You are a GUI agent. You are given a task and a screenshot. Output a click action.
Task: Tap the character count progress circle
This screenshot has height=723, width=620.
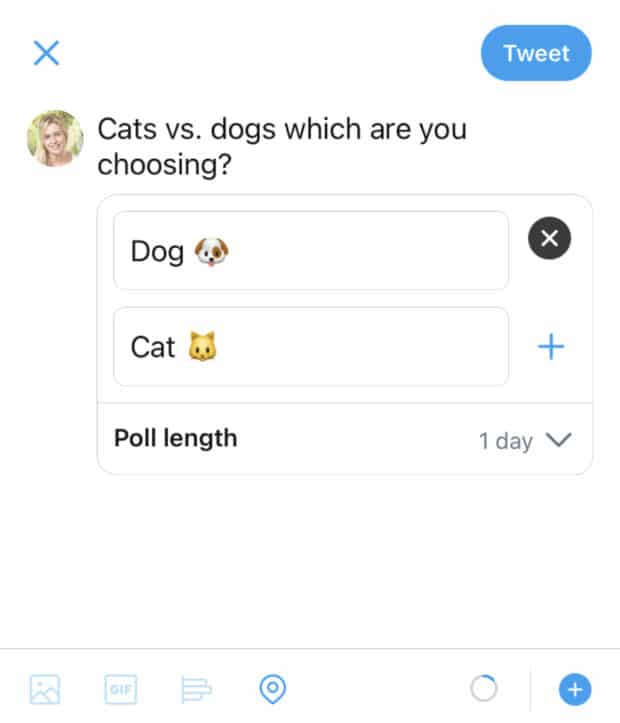coord(483,689)
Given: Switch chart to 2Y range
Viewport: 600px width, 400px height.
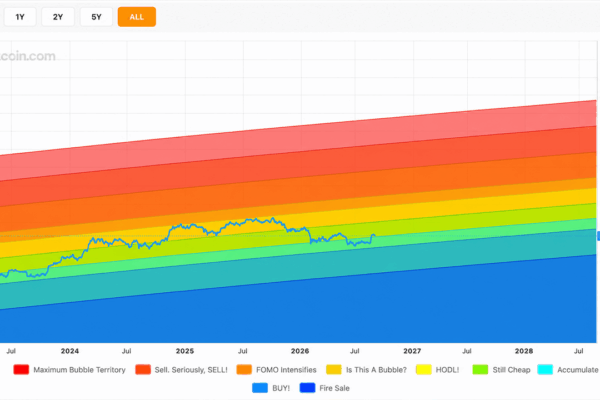Looking at the screenshot, I should (58, 17).
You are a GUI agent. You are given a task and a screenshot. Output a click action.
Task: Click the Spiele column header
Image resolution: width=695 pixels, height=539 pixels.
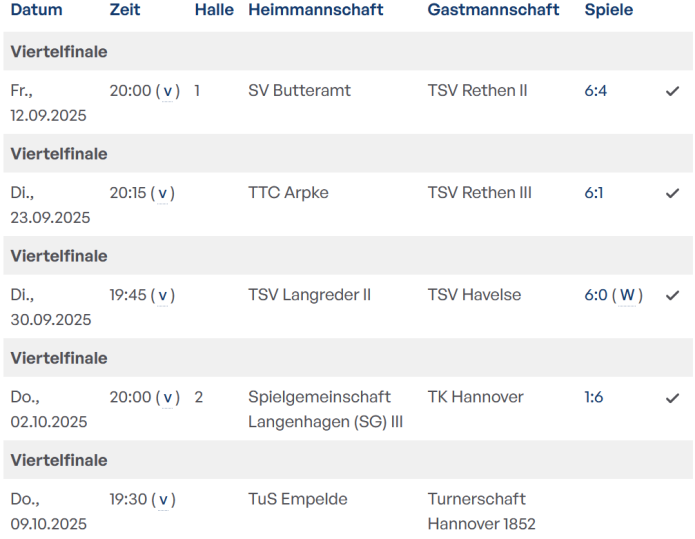[608, 10]
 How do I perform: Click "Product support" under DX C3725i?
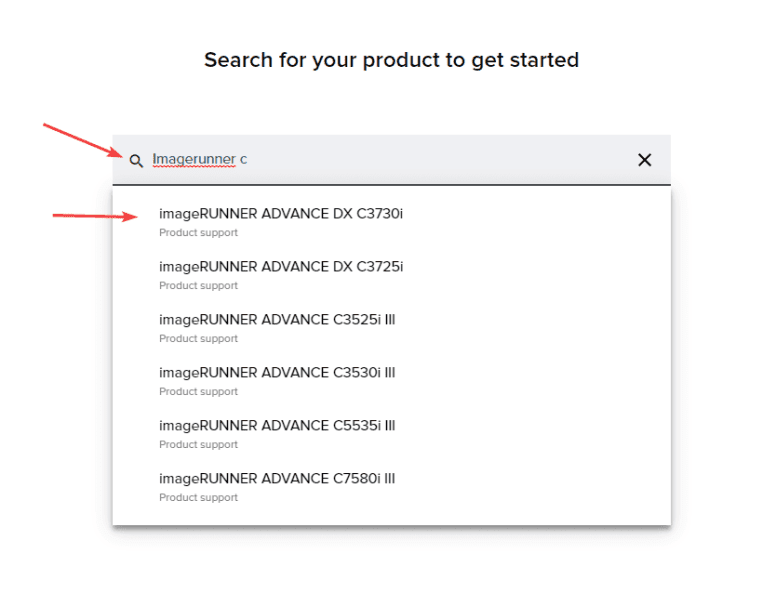pos(198,286)
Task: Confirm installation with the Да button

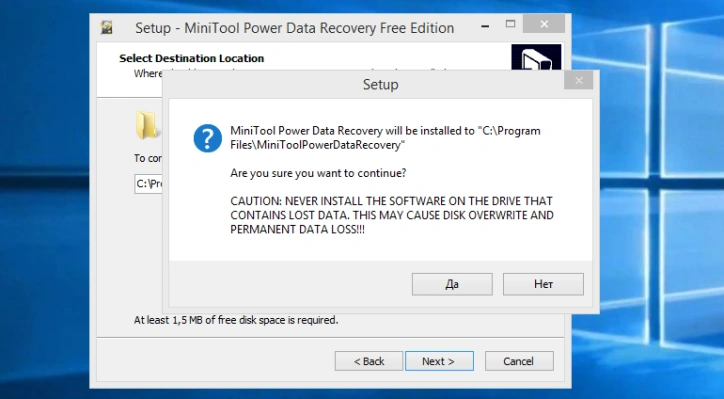Action: (452, 284)
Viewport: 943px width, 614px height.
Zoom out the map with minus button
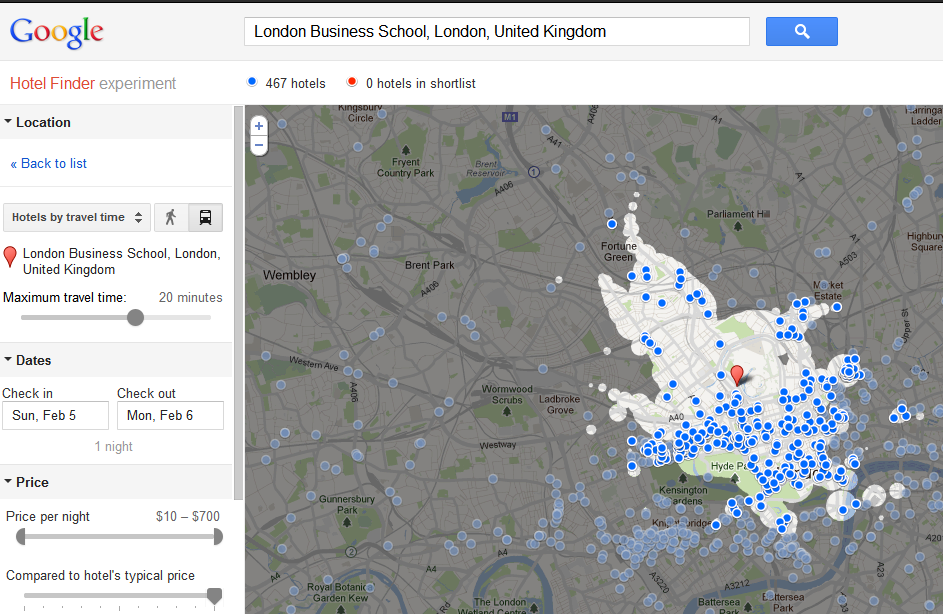[x=259, y=145]
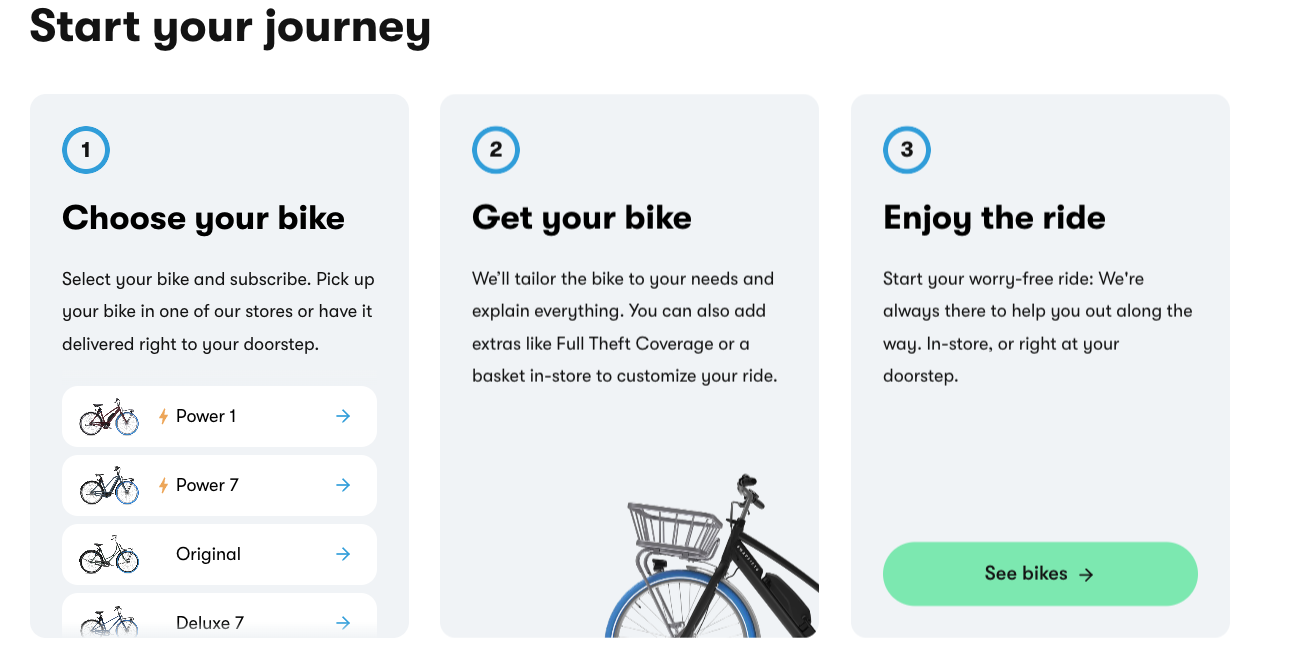Click the step 1 circle icon

pos(86,150)
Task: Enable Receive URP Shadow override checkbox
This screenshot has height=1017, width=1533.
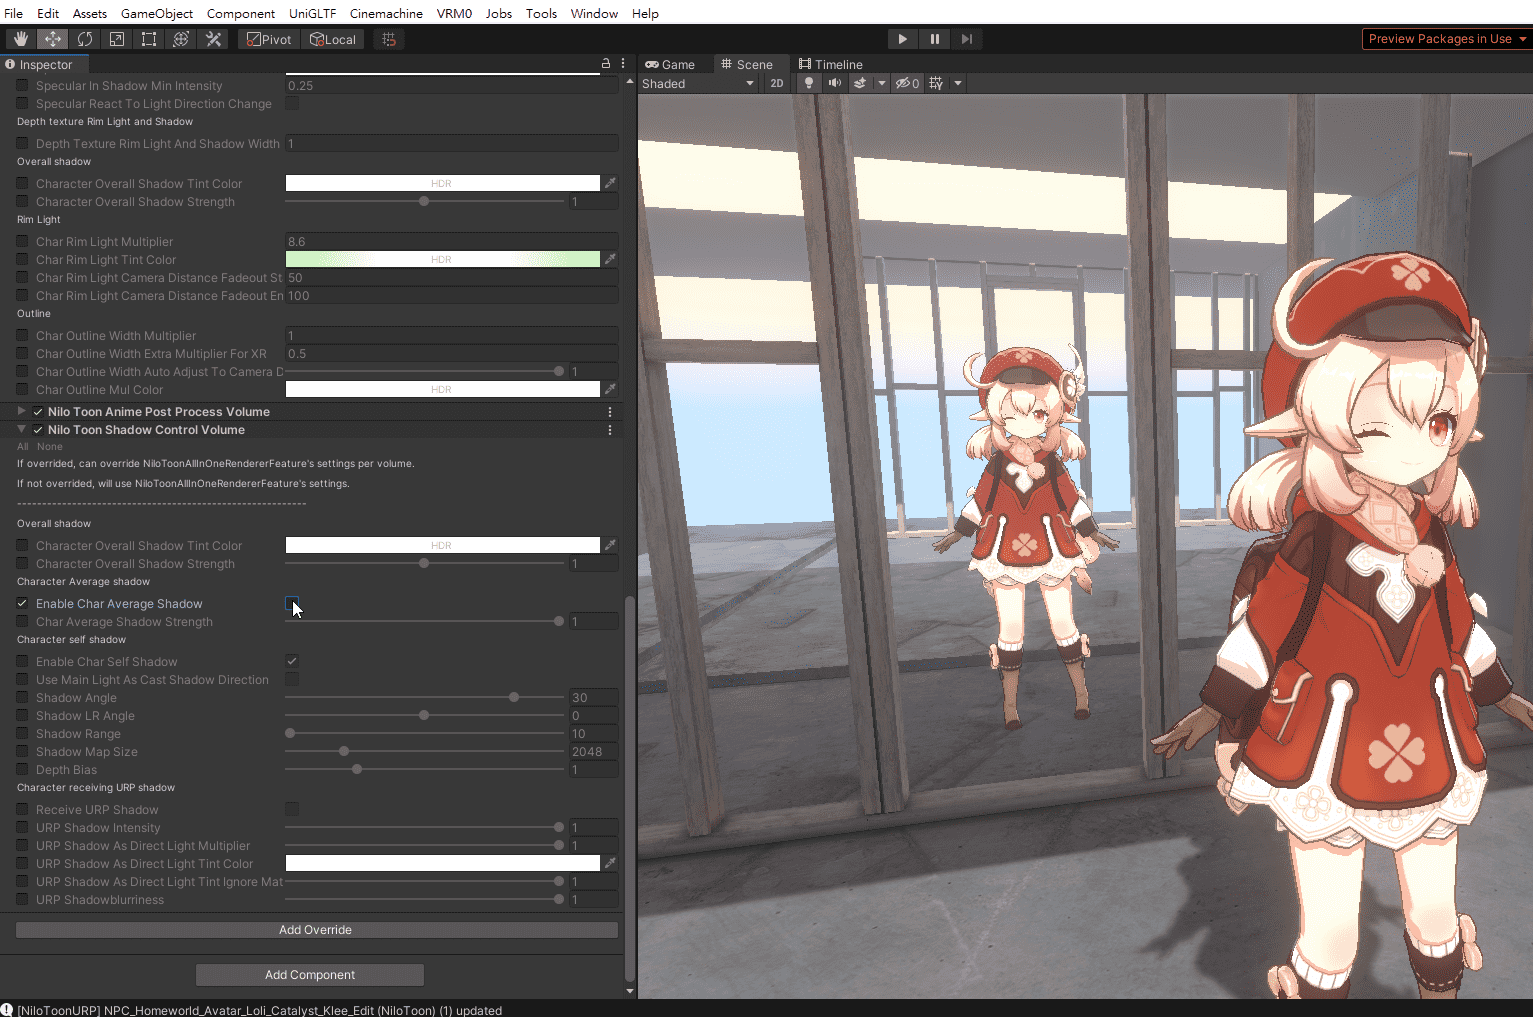Action: pyautogui.click(x=22, y=809)
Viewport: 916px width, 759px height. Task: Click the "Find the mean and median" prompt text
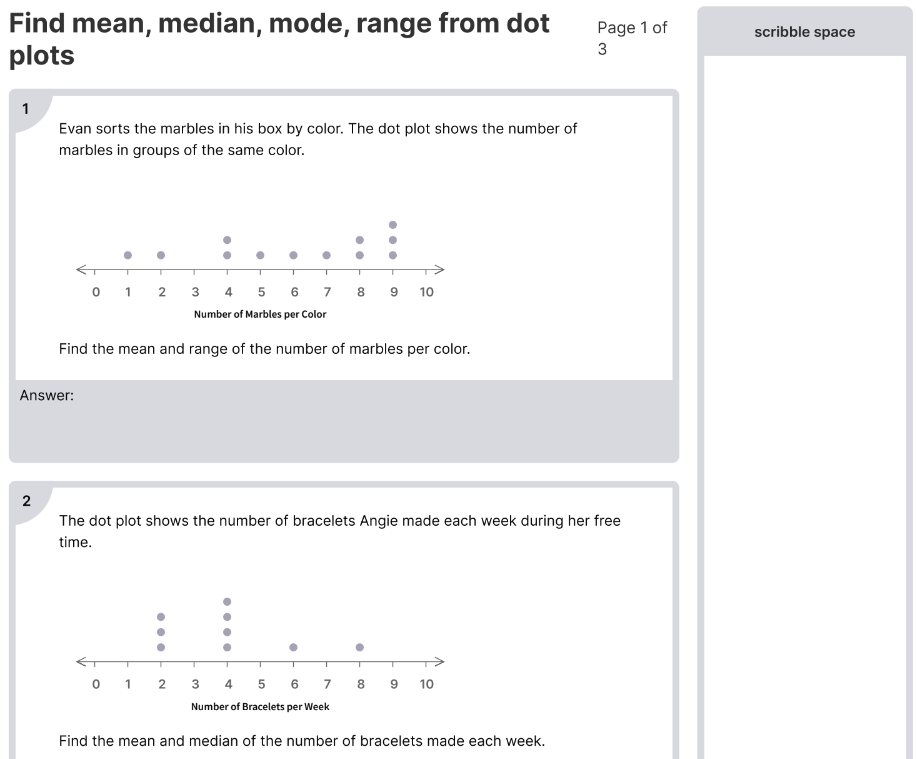pyautogui.click(x=301, y=741)
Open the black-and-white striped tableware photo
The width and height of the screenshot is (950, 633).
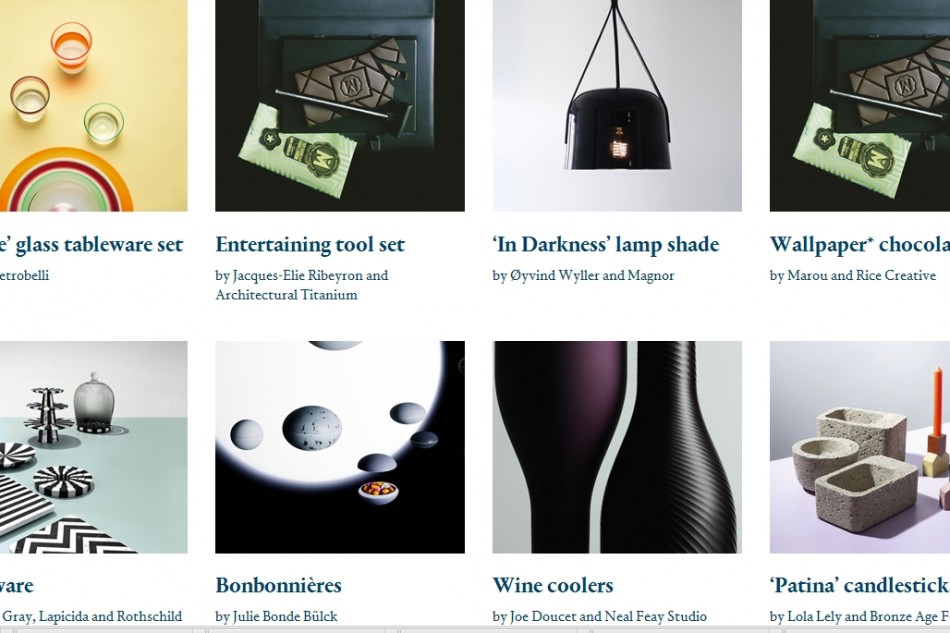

-----

Problem description
Render each line of the records as one string in a JSON list, skipping blank lines. Leave the pictures out.

Written response
[
  "You are a GUI agent. You are given a task and a screenshot. Output a click action.",
  "Task: Tap the character count progress circle",
  "This screenshot has height=723, width=620.",
  "coord(483,689)",
  "Given: Switch chart to 2Y range",
  "Viewport: 600px width, 400px height.",
  "Looking at the screenshot, I should (58, 17).",
  "You are a GUI agent. You are given a task and a screenshot. Output a click action.",
  "Task: Click the Spiele column header",
  "Image resolution: width=695 pixels, height=539 pixels.",
  "[608, 10]",
  " How do I perform: Click \"Product support\" under DX C3725i?",
  "pos(198,286)",
  "Task: Confirm installation with the Да button",
  "Action: (452, 284)",
  "Viewport: 943px width, 614px height.",
  "Zoom out the map with minus button",
  "[x=259, y=145]",
  "Click the step 1 circle icon",
  "pos(86,150)",
  "Task: Enable Receive URP Shadow override checkbox",
  "This screenshot has height=1017, width=1533.",
  "Action: pyautogui.click(x=22, y=809)",
  "Viewport: 916px width, 759px height. Task: Click the \"Find the mean and median\" prompt text",
  "pyautogui.click(x=301, y=741)",
  "Open the black-and-white striped tableware photo",
  "The width and height of the screenshot is (950, 633)."
]